Calgary city council voted after a prolonged discussion Monday to allow 14 new suburban communities to be built in the coming years.

Communities could add more than 18,000 single-family homes and 9,000 multi-family units

City council is expected to decide on Monday which of up to 11 new suburban communities it will allow to be developed in the next few years. (Evelyne Asselin/CBC)

Calgary city council voted after a prolonged discussion Monday to allow 14 new suburban communities to be built in the coming years.

City administration had a list of 11 areas for development, with seven of them in the north end of the city.

Three additional communities — one in Glacier Ridge, one in Belvedere and one in South Shepard — were brought forward and approved. 

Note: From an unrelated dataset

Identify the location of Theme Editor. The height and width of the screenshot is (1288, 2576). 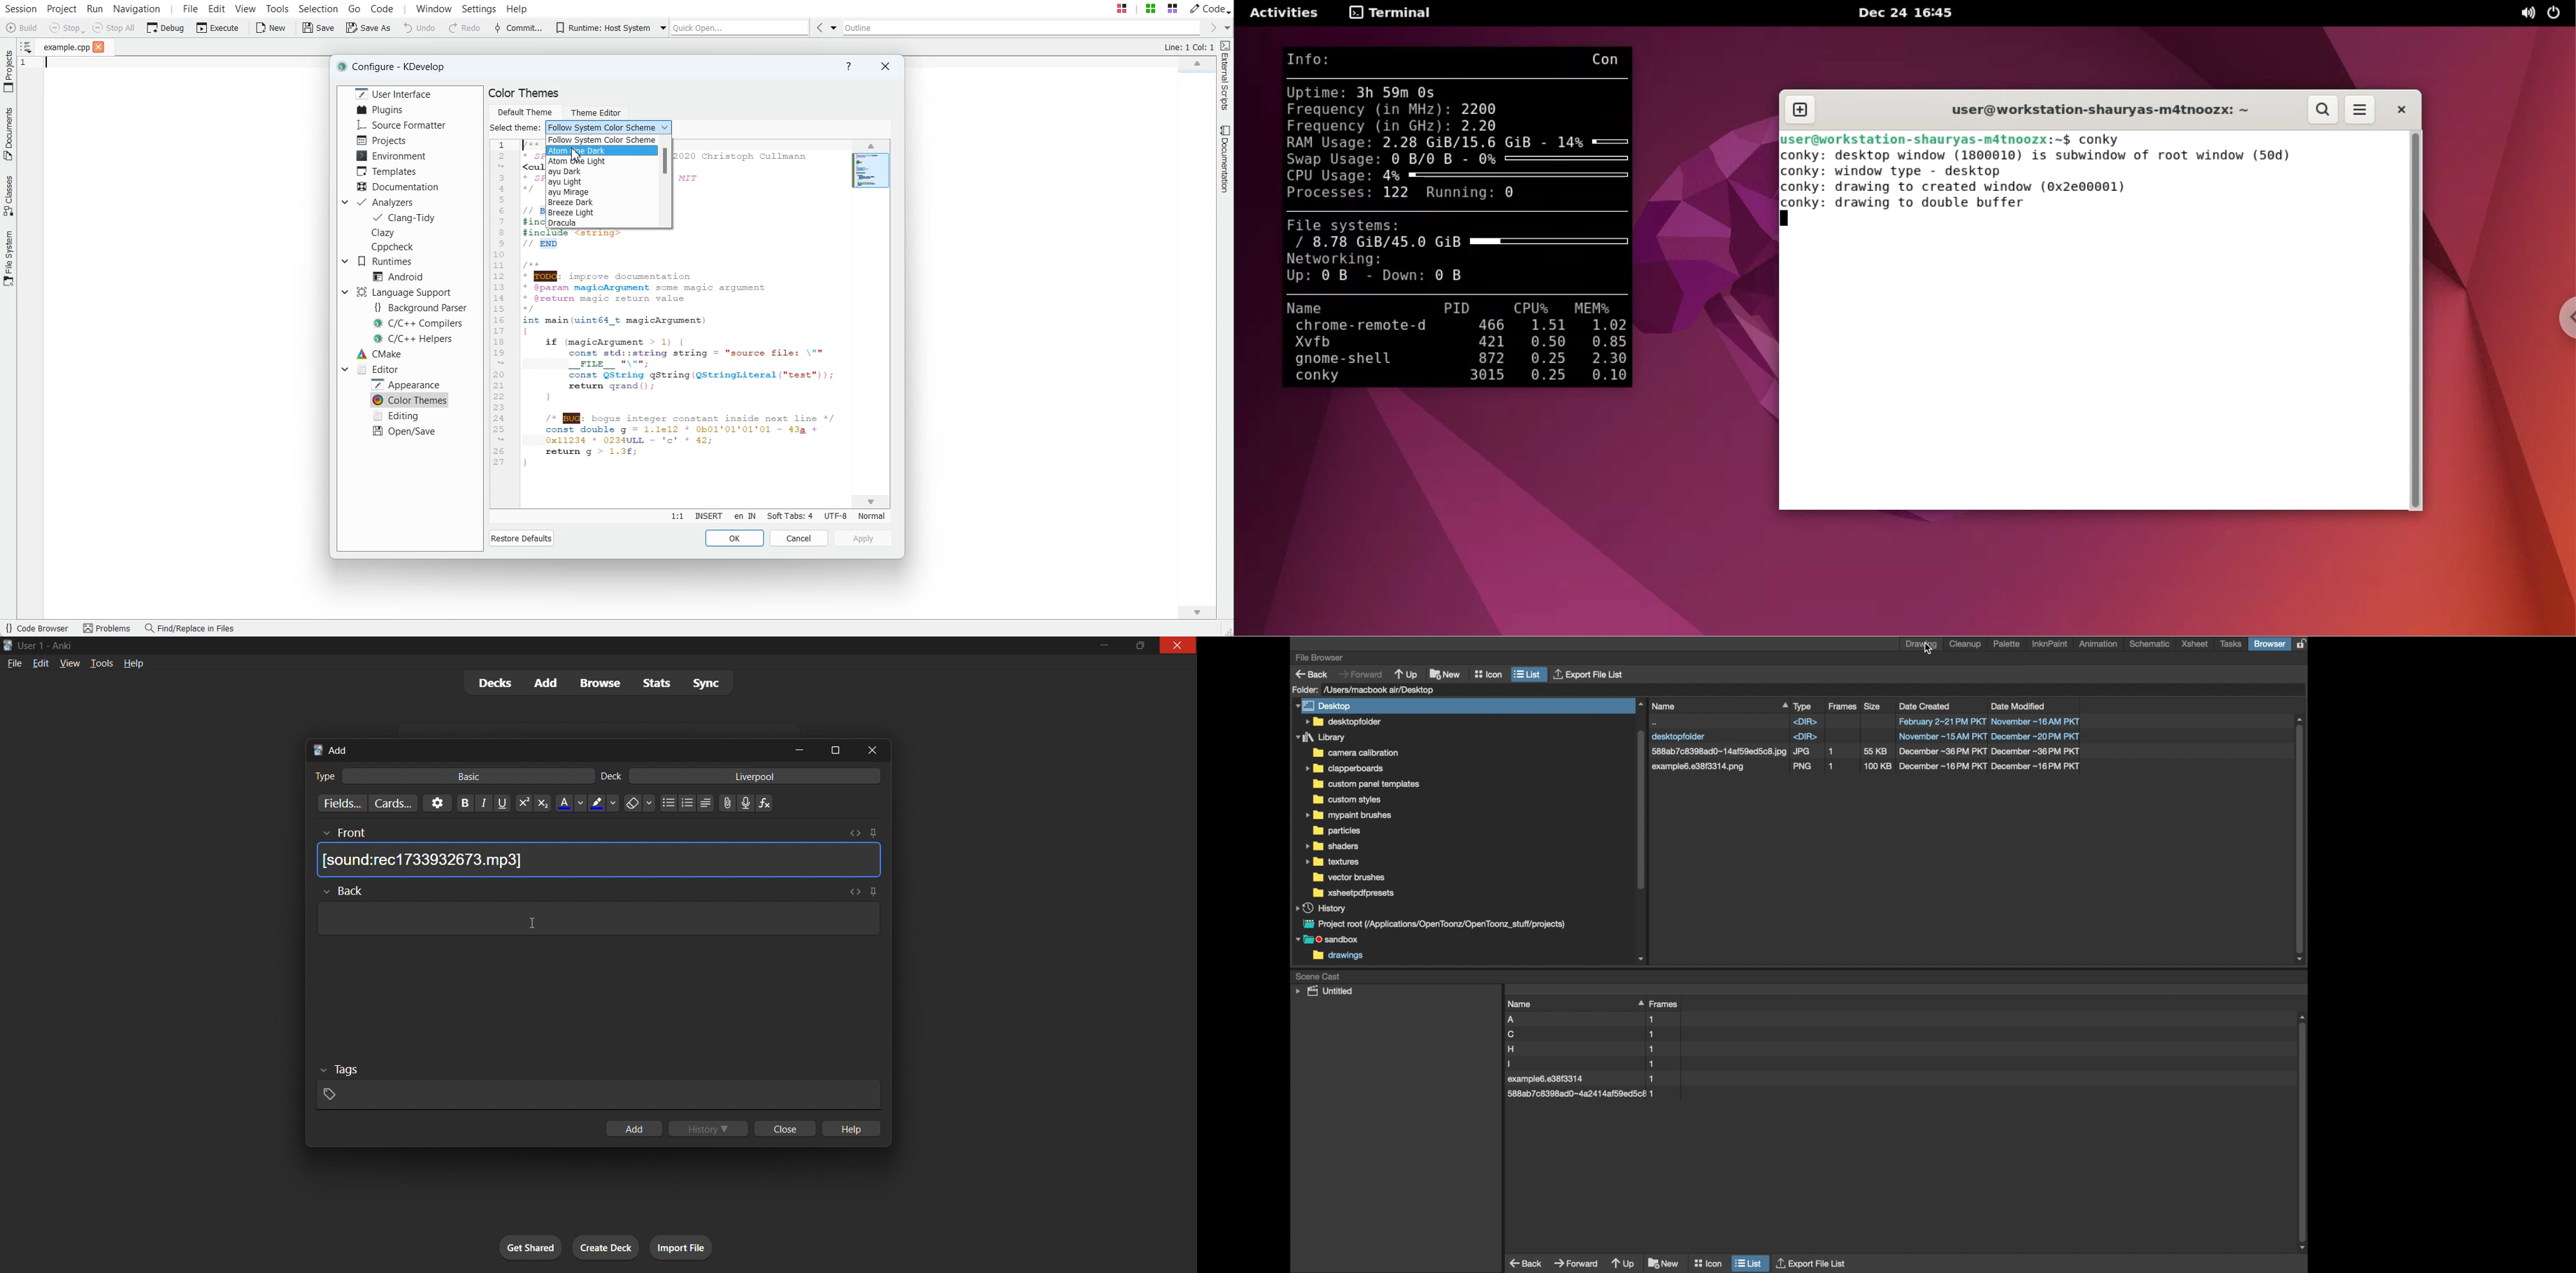
(595, 111).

Mayor Naheed Nenshi says it's a critical decision process, because the city must find the right balance in managing growth and its associated costs.

"Not only does it handcuff the city for generations to come in terms of where we put fire halls, where we put bus routes, how we build roads … we want to make sure those are efficient and thoughtful investments," he said.

"It also is really helpful for the developers, even though they argue with us sometimes, for us to get it right."

The 14 new communities would be located within the following provisionally-named area structure plans (ASPs):

  • 4 in Glacier Ridge in the north.
  • 2 in Belvedere in the east.
  • 1 Haskayne in the northwest.
  • 1 in East Stoney in the northeast.
  • 2 in Keystone Hills in the northeast.
  • 2 in Rangeview in the southeast.
  • 1 in Providence in the southwest.
  • 1 in South Shepard in the southeast.

There also would be a couple areas set aside for commercial and industrial development.

Stars on this map show where the new communities are being recommended for construction on Calgary's outskirts. (City of Calgary)

Nenshi said land use decisions the city made some years ago, which were strongly debated with developers, have proven to be wise choices.

"I've had so many homebuilders come to me and say, 'The fact that the city was very thoughtful about land supply in 2013, 2014, when we were really fighting for you to release more land, kept us all in business because, if you had released all that land in 2013 and 2014, we would have built on it and we would have all over-extended ourselves,'" he said.

"So that little dance between the regulators and the developers is incredibly important."

The new communities could add more than 18,000 single-family homes and more than 9,000 units such as condos and townhomes.

Coun. Druh Farrell voted against adding the new communities and voiced concerns over affordability.

"I'm very concerned that the very members of council that added new communities that we may or may not be able to afford will continue to erode the essential services we provide in our operating budget," Farrell said. 

She also said she was concerned taxpayers will be on the hook the longer it takes for the new homes to be filled.

"That lag time between the investment in those communities and the payout through property taxes — the longer that lag time, the more Calgarians have to pay."

Administration recommended adding a three-quarters of a percentage point hike to next year's proposed property tax increase so these areas can receive new infrastructure and services.